Empire State Building – Taipei 101
The Empire State Building is an icon for New Yorkers and Americans across the country – it’s towering physicality symbolises the progression and success of a city and by extension of the American Dream. With a height of 381m, the skyscraper held the record of the tallest building in the world for 40 years and is still amongst the tallest buildings in America. Despite its colossal size, the building is also LEED certified, making it the tallest environmentally friendly in the country. The building is hailed as being one of the best examples of American architecture. It was completed in just 410 days, twelve days ahead of schedule. The building’s pencil shape and art-deco design have inspired an archetype for skyscrapers.
Just as the Empire State Building set new records and precedents for the limitations of architecture, so did Taipei 101. At the time of its construction, this skyscraper became the tallest building in the world, measuring 509.2 metres (it held the record for 6 years). However, the building also reflects the evolution of modern sentiments. Its elevators are capable of reaching speeds of 37.7 mph, transporting passengers between the 5th and 89th floor in just 37 seconds. It also surpasses the Empire State Building’s green capabilities and was the tallest LEED-certified building in the world, as of 2011.

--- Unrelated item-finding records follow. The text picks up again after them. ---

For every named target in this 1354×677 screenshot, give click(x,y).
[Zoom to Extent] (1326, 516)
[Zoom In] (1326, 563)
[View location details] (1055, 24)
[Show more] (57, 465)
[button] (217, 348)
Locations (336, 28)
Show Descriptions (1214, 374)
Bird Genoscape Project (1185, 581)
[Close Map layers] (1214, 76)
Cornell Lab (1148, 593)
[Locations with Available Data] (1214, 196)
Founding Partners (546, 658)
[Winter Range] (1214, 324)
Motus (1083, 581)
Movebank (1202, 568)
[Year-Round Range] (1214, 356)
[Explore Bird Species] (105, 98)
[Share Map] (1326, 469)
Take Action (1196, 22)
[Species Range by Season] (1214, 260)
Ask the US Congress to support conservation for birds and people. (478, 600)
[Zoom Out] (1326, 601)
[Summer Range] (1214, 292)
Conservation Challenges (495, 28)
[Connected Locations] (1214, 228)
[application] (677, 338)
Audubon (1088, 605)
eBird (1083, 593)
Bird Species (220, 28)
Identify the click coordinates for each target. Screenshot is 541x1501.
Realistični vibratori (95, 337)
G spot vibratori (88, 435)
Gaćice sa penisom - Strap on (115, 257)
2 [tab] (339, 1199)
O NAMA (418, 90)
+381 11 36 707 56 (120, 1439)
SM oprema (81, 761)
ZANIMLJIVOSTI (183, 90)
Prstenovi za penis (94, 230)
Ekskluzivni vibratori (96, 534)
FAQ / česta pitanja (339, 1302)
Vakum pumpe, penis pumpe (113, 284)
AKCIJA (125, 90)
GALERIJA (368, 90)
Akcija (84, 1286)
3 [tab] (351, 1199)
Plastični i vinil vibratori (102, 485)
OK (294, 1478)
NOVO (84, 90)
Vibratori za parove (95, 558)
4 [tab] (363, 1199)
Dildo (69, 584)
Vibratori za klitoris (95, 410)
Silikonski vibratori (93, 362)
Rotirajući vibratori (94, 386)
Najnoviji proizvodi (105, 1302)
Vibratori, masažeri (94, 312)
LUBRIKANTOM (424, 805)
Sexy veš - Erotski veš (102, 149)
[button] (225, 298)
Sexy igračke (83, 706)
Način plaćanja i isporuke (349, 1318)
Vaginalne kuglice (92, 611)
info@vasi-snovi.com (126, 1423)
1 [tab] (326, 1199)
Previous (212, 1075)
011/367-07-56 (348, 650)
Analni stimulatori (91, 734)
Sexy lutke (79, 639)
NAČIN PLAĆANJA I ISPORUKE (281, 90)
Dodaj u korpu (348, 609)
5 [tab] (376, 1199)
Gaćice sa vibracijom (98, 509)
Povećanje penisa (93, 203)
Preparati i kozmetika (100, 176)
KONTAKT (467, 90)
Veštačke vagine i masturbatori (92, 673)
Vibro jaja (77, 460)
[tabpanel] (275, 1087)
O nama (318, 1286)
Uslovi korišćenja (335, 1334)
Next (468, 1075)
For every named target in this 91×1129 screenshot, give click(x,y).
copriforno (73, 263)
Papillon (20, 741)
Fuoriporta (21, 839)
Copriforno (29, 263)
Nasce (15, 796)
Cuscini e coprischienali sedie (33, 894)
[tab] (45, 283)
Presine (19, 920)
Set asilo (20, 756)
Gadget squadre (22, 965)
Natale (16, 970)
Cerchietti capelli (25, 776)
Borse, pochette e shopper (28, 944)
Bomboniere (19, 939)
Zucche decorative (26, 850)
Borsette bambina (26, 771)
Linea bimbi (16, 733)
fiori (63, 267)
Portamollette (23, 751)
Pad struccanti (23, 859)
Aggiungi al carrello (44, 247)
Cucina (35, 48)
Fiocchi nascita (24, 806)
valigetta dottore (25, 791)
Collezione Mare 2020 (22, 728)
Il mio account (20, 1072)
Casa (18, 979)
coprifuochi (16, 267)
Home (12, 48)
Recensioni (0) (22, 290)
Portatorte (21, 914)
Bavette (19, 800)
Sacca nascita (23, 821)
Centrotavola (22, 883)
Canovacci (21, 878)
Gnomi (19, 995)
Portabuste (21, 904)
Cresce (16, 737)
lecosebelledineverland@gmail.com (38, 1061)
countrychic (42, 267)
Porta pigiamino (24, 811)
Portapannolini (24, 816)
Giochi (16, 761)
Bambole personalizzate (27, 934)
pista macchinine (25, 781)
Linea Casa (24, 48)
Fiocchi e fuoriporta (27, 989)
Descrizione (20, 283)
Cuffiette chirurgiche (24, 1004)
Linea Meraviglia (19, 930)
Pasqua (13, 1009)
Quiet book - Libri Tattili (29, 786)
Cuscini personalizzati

Sagrada Familia – The Gherkin
Visit La Sagrada Familia and you will be instantly struck by its unique architectural wonder. In fact, it could be argued that there is no building like it in the entire history of art. What makes La Sagrada Familia so special is the integration of the architect’s beliefs into every aspect of its design. For religious representation, Gaudi’s completed cathedral design will have eighteen spires: twelve for the apostles, one for the Virgin Mary, four for the Evangelists and the tallest of all, for Jesus Christ. For the people of Barcelona, the decorative faces on one of the completed facades features sculptures are moulded from deceased Barcelona citizens as a tribute to the city. For nature (which is the fundamental part of the building’s design), the two pillars of the same façade are decorated with a turtle and a tortoise to represent the balance between life and sea. Venture inside and the nature theme continues: the nave vaults of the cathedral are shaped like the trunks of huge trees, forming together at the cathedral’s roof to create a canopy. Essentially, nature and God are at the essence of Gaudi’s outlook and this is reflected in every aspect of his design for his truly astounding cathedral.
Although Gaudi may have been the first architect to resemble nature to such a large extent, this has become an increasingly popular theme in modern architecture. A notable example is 30 St Mary Axe (commonly known as The Gherkin), London. This skyscraper was one of the first environmentally progressive buildings in the UK. Completed in 2004, this building takes its natural inspiration a step further, by integrating it into the way the structure behaves. The air ventilation system is similar to sea sponges and anemones, allowing air to flow through the building much like its natural counterparts would allow seawater to flow through their bodies.
Ultimately, the thought behind these structures reflect our communal thoughts as human beings and conjure our unique thoughts as individuals. That is why millions upon millions of people visit the world’s most famous buildings each year. They go to learn about culture and history, to observe their intricate designs, to absorb their atmosphere and to draw inspiration.